Top of Supplied data

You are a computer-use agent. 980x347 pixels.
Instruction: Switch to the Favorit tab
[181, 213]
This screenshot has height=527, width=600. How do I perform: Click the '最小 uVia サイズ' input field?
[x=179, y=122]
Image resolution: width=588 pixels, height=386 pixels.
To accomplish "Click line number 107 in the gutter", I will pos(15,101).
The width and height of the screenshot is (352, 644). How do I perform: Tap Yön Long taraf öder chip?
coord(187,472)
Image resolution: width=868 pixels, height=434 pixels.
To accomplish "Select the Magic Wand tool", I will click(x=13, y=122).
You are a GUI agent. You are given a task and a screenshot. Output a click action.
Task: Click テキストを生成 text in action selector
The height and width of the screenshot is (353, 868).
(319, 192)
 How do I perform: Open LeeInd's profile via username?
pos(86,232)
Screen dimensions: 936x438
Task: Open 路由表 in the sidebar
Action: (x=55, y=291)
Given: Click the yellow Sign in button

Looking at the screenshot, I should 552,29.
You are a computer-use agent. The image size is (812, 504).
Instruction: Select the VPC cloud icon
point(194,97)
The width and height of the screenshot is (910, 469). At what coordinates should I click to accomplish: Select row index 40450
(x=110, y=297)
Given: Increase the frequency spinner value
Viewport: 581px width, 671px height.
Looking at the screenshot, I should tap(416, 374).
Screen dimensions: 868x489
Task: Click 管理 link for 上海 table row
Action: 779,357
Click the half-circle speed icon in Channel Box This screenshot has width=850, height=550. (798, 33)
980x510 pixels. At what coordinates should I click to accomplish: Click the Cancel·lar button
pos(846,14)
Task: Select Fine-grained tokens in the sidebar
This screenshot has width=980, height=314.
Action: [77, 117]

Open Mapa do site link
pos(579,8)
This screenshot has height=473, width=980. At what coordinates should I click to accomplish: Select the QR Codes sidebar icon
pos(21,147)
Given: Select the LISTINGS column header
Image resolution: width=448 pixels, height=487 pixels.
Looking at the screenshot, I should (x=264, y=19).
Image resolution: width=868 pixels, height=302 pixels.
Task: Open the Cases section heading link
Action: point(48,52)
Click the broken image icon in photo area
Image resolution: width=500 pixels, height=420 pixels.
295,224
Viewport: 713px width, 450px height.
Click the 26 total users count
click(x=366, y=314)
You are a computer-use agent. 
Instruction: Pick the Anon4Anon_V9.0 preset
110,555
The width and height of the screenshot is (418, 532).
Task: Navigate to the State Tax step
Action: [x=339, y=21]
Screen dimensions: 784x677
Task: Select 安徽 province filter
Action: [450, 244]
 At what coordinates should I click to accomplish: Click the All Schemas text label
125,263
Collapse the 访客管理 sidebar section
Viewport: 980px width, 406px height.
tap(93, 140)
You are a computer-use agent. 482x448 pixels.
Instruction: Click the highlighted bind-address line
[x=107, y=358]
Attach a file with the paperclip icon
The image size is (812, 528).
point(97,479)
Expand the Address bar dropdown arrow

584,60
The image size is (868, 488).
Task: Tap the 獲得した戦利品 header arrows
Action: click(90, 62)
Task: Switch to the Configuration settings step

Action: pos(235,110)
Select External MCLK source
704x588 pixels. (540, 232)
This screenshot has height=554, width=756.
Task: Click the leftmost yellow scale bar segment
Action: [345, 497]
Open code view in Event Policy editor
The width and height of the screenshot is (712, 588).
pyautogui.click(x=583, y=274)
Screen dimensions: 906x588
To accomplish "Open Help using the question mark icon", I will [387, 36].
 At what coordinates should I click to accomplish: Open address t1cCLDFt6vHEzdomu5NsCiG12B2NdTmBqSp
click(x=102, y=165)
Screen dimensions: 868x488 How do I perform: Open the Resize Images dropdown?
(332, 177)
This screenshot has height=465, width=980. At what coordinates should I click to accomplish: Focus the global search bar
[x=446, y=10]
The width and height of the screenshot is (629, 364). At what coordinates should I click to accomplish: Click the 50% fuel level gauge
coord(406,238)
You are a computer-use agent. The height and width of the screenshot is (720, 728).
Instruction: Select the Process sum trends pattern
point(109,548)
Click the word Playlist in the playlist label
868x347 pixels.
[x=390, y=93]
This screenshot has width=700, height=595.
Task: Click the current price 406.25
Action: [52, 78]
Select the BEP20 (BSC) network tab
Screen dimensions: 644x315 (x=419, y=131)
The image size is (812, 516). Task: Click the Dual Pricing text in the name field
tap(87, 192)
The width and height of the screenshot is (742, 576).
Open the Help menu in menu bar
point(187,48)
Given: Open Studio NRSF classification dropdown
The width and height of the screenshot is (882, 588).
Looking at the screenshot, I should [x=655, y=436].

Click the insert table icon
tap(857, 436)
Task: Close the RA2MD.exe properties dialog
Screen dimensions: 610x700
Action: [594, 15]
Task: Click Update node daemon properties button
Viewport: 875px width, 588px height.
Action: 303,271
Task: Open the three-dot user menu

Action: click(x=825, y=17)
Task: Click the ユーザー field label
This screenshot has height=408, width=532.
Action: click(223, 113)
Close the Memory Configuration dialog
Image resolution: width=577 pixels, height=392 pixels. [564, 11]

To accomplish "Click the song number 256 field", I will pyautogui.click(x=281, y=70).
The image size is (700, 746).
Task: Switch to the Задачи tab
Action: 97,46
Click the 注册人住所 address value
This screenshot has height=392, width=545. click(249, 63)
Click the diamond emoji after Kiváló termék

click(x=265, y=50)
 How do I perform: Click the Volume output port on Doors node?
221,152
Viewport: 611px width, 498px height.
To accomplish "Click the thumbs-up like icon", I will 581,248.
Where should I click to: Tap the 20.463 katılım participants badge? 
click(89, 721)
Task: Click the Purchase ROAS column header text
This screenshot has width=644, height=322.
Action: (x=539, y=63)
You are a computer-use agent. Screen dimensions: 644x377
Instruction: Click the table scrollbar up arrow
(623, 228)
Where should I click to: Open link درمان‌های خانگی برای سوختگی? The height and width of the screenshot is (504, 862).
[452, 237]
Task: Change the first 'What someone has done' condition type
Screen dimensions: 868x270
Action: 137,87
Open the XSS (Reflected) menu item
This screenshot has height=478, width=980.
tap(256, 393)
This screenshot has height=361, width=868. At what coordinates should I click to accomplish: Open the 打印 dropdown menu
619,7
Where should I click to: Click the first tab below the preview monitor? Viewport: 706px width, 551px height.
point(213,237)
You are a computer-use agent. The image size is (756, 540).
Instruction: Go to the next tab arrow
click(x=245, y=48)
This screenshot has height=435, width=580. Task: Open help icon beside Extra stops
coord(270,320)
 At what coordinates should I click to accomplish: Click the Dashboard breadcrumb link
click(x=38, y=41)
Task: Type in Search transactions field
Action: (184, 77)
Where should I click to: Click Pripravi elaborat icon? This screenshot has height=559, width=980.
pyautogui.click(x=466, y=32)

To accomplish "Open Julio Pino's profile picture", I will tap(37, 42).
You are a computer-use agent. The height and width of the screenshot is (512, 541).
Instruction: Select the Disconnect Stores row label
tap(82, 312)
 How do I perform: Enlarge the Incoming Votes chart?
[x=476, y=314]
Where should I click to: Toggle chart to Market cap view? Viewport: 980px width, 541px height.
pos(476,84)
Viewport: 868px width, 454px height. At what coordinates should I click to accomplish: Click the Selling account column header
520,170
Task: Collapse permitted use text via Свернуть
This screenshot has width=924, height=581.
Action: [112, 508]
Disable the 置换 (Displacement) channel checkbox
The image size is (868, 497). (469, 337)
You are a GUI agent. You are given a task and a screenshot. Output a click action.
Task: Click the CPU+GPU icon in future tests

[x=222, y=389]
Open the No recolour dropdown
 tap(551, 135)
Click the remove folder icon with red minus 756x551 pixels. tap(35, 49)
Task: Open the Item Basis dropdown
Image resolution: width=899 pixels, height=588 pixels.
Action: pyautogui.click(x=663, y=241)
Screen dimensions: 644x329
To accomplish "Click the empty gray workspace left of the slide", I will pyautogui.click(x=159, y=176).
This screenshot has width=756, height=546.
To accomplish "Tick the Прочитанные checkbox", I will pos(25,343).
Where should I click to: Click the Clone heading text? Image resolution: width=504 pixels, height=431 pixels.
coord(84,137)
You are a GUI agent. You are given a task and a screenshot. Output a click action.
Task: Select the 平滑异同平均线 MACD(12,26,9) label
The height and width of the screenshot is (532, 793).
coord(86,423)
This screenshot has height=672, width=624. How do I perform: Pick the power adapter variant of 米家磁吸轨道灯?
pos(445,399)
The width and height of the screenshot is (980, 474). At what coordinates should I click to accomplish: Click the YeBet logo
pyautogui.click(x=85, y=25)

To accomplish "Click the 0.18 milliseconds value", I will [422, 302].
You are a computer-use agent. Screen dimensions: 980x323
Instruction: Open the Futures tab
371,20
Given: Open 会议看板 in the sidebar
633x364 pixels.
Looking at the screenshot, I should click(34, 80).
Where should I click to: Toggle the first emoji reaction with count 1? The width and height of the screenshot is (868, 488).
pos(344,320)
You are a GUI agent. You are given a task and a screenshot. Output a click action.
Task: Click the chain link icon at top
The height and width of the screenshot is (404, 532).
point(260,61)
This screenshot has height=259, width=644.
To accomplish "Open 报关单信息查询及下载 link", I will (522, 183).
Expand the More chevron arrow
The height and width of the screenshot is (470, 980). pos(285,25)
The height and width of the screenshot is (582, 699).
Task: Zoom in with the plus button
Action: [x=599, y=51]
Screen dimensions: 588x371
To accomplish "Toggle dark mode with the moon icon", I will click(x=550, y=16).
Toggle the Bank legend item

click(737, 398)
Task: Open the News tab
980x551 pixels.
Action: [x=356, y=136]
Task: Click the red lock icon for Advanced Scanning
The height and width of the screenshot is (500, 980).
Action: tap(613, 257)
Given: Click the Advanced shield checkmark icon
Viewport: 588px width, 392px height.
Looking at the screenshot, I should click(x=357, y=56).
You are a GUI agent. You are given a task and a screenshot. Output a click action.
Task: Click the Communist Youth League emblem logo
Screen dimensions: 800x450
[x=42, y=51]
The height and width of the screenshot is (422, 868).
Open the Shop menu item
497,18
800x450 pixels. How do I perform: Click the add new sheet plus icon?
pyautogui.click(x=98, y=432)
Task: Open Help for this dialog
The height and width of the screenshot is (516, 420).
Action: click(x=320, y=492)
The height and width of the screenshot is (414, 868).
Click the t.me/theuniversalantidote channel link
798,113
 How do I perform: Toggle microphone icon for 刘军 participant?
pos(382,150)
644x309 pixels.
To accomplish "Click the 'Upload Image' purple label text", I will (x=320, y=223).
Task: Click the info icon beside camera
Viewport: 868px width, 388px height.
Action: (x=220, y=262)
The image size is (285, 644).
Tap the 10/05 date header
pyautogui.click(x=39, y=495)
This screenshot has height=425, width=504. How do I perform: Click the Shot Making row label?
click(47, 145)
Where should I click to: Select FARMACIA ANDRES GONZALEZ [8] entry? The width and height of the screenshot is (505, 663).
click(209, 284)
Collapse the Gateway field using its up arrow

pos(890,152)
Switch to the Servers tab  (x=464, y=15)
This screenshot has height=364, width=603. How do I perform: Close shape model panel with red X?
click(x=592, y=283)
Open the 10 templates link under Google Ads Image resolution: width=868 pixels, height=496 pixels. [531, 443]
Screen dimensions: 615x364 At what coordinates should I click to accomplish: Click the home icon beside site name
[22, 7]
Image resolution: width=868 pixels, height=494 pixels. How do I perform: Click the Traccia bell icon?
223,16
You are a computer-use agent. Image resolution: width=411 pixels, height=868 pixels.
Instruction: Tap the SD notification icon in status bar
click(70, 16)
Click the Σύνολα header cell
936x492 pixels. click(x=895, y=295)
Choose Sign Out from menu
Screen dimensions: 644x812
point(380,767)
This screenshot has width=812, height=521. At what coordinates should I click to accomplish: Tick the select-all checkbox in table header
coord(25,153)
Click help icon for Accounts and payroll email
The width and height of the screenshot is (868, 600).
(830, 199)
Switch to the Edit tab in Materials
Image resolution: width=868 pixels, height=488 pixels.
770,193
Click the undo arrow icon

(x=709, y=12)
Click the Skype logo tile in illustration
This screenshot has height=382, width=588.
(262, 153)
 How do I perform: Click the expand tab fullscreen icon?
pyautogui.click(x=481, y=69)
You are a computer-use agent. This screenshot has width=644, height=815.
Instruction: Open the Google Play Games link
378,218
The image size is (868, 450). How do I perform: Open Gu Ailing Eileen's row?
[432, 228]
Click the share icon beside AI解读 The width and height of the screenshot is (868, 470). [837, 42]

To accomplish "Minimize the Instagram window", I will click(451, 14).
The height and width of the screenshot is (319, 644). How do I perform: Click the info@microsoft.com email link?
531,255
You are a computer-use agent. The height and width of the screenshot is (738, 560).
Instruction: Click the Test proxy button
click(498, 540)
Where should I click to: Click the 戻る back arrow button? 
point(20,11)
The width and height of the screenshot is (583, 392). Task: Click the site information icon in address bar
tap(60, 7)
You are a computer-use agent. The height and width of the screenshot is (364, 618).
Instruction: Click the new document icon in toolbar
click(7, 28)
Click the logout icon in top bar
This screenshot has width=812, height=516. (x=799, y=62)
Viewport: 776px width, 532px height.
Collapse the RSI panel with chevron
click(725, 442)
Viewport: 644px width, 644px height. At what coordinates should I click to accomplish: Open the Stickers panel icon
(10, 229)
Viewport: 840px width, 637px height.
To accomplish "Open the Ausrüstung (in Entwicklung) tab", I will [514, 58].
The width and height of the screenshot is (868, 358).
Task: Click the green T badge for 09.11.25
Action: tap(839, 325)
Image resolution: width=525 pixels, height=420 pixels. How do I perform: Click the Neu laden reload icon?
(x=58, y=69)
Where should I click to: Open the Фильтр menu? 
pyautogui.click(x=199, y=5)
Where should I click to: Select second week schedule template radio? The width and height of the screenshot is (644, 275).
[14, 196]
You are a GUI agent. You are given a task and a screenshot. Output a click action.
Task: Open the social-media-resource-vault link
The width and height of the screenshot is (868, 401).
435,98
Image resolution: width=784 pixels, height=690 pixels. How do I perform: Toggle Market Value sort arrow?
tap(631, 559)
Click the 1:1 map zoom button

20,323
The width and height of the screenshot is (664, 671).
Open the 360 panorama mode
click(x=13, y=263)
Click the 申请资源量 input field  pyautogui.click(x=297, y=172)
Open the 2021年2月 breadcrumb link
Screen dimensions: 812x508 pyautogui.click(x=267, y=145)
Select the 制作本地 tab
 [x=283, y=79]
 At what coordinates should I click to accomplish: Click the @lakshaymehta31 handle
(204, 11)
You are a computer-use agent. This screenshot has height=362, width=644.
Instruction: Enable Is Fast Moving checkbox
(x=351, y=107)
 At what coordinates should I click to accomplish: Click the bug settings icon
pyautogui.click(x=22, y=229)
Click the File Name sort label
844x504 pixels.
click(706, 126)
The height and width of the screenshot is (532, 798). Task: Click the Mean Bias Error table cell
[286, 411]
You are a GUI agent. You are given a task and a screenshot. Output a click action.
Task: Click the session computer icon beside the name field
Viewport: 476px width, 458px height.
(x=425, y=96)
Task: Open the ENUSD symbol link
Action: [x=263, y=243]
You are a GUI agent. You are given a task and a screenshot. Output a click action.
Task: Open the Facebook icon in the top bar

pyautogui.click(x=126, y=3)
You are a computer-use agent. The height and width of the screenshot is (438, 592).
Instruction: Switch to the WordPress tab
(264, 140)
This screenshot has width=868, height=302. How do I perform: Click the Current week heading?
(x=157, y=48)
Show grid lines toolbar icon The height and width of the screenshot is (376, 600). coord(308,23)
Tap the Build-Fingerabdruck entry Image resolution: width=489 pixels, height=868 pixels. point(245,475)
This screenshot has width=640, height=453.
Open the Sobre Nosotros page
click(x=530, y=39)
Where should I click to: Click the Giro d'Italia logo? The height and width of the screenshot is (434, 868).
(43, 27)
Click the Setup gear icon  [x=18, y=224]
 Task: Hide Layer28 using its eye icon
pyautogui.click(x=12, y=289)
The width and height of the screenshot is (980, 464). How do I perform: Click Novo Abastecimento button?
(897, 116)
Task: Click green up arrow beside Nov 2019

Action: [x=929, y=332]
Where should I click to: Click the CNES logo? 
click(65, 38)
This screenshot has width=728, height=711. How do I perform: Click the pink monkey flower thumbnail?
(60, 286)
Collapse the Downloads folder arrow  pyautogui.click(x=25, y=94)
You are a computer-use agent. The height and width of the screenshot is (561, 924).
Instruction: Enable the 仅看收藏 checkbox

Bottom of Supplied data

→ Exercise prompt
From the records above, pull out every line containing the word "Advanced".

→ Answer to this task
Task: Click the red lock icon for Advanced Scanning
Given: Click the Advanced shield checkmark icon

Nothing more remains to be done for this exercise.